Twice on the way back from DC, we paid the toll for the car behind us. Neither driver caught up with us to say thanks, though we think one of them might have passed and sort of looked sideways at us, it was hard to tell because Liz wouldn't make eye contact with them. I thought she might have looked, if it was a woman, but I can't say for sure. It was hard to tell; it was 2:30 in the morning, we were drunk and we were in love.

At least I was in love. I'm sure she was too, but I don't wan't to be presumptuous. The truth of it is, it's so hot I want to lay in a bathtub full of ice cubes and forget the whole thing. It's so steamy in here, I think I can actually see the steam. It's fogging up my glasses. I had to check to make sure the oven hadn't been left on. My temples are throbbing, the beer isn't cold, only one nostril is working.

In a few minutes I'll go back to the living room. I rutned on the AC in there and closed all the doors. It's the only semi-sealable area in this place, but the little air conditioner isn't powerful enough to really cool the whole place. After a few hours, it's a few degrees cooler in there. In here, it's suffocating.

Maybe a fresh beer....

Hey, not bad. It's sort of cold. I don't think our refrigerator works very well. Maybe I should move North, where the beer is always cold and the women always listen to their mothers. Or don't listen to them. Or something.

I've been reading The Botany of Desire; it's good. I just started the chapter on marijuana, though, and it threatened to put me into a rage. Did you realize that in Oklahoma, growing any amount of marijuana, any amount, qualifies you for a life sentence? Is that the most unbelievable thing you've ever heard? Well, no, there are thousands of equally unbelievable things and acts, but this is the one I'm talking about now. We have mandatory minimum sentences for marijuana users, where a judge and jury have no descretion in sentencing, but no such thing for murderers or rapists. Murderers and rapists get their parole early so we can make room for the potheads. This for a drug that in universally regarded as less physically harmful, and certainly less addictive, than alcohol. Ooooh, it burns me up. I guess I should probably seek to do something about it, rather than whine to nobody, and so should you. We all should. The war of drugs could be one of the nastiest things ever perpetrated on a society, or by a society. Other disasters of humankind - nuclear weapons, nazis, Barry Manilow - are more obvious, sure, but this one is more insidious. It's srength is in its subtlty.

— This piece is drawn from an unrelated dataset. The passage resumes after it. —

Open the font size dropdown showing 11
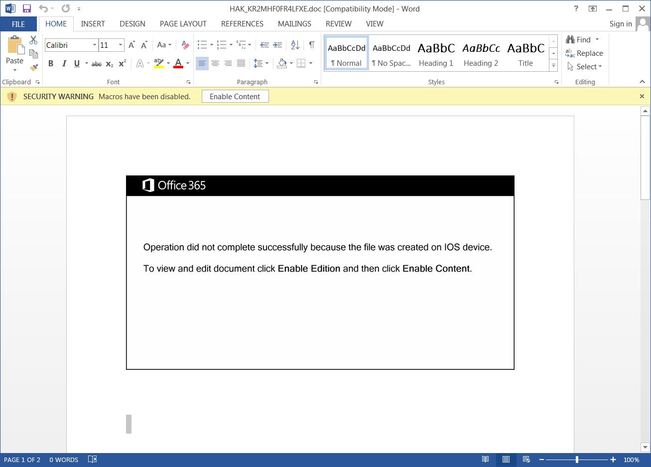The width and height of the screenshot is (651, 467). (x=120, y=45)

So, you know, write your Congressperson. Join NORML, do something.

One of the most terrifying things I know of, really, is that there is a certain element of fear, more than there used to be, I'm sure, involved in even writing about this stuff online. Now THAT'S something to write to Congress about. Even better, become Congress about.

--later that night--

One of the spontaneous comments of a contestant on American Idol, a truly extraordinary show, about his experience thus far in "the process", while driving his Ford Focus (link withheld), in a segment called, ahem, "Focus on the competitors": "I'm just loving driving this car. My brother has one of these, and he won't let me drive it. Eat your heart out, bro."

I had to share that.



24 Jun 2002 @ 06:01 PM

It's hot as hell here in my corporate row, so I'm protesting by blogging at work. My brain is nearly fully cooked. More likely, I'm just trying to kill the next 21 minutes so I can get the hell out of here; home to my probably a lot hotter apartment with my definitely a lot hotter girlfriend.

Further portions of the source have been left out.